Calculating the electric potential in cylindrical coordinates from constant E-field

Question

I am having so much trouble with this problem. I feel like I shouldn't be, but I am.

A uniform electric field, $\vec{E} = E_0\hat{x}$. What is the potential, expressed using cylindrical coordinates, $V(s,\phi,z)$?

I asked a question related to this yesterday, and got a solid answer, but when I carry things out, it still doesn't make sense physically (though, after a bit of studying, I now understand the Gradient Theorem).

We know that: $$\vec{E} = E_0\hat{x} = -\nabla V \implies -\int_{C[x_0,x]} E_0\hat{x}\cdot dl = V(x) - V(x_0)$$ Since the electric field only has quantity in the $\hat{x}$ direction, the dot product inside of the integral comes out to $E_0~dx$, giving us: $$E_0(x_0 - x) = V(x) - V(x_0)$$ Now, this makes sense. Since the electric field is a conservative one, the path we take shouldn't depend on any other variable but $x$. If we move in some $y$ direction and some $z$ direction, there will be zero change in potential.

Let $V(x_0) = 0$ be our point of reference, so: $$V(x) = E_0(x_0 - x)$$ So far (I think) this all seems fine and dandy. The reason I don't set $E_0x_0$ to zero is because there is no $1/x$ term; otherwise I'd be able to make the reference point at $x=\infty$, and things would cancel out nicely.

Now, I try to convert to cylindrical coordinates. We know: $$r = \sqrt{x^2 + y^2 + z^2} = \sqrt{x^2} = x \\ \theta = \tan^{-1}{\frac{y}{x}} = 0 \\ z = 0 $$

So $V(r) = E_0(r_0 - r)$

But... this doesn't make any sense. With this potential function, moving $r$-distance in the $-x$ direction will give you the same potential as moving $r$-distance in the positive $x$ direction (which will give you the same potential as moving $r$-distance in the $y$ direction, even, since $r$ is just a radial distance from, say, the $z$-axis.

I am doing something terribly wrong and I have no idea what it is, haha.

Answer 1

Let's assume you already know the potential in Cartesian coordinates:

$V(x,y,z)$ with $\vec E(x,y,z)=-\nabla V(x,y,z)$.

☆ ☆ ☆ ☆ ☆

> **Instructions**:
A. Return the part of the electric potential thread between "Calculating the electric" and "cylindrical coordinates, $V(s,\phi,z)$?", inclusive.
B. In the electric potential thread, which theorem does the asker say they now understand after some studying?
C. Summarize the electric potential thread in two sentences.

☆ ☆ ☆ ☆ ☆

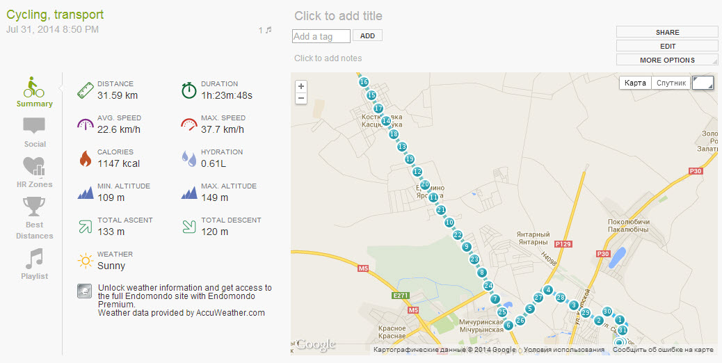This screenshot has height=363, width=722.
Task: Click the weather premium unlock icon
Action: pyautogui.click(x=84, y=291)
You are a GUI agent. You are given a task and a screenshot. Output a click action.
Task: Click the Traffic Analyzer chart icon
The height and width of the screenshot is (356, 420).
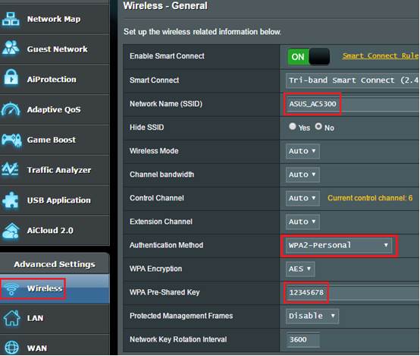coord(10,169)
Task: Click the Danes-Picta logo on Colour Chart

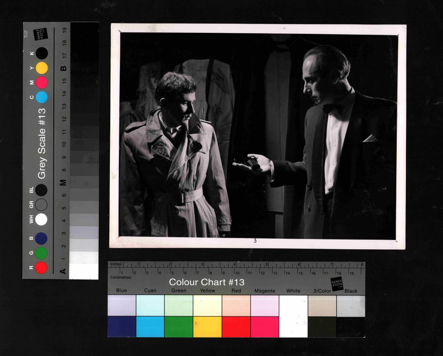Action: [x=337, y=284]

☆ ☆ ☆ ☆ ☆

> **Task-by-task outputs**:
A.
Calculating the electric potential in cylindrical coordinates from constant E-field

Question

I am having so much trouble with this problem. I feel like I shouldn't be, but I am.

A uniform electric field, $\vec{E} = E_0\hat{x}$. What is the potential, expressed using cylindrical coordinates, $V(s,\phi,z)$?

B. The Gradient Theorem.

C. Seeking the potential in cylindrical coordinates for a uniform field E_0 in the x direction, the asker integrates the field, takes V(x_0) = 0 as the reference, gets V(x) = E_0(x_0 − x), and then converts this to V(r) = E_0(r_0 − r). The asker sees that this result gives the same potential for moving a distance r in the positive x, negative x, or y direction, which makes no physical sense, and cannot tell what went wrong.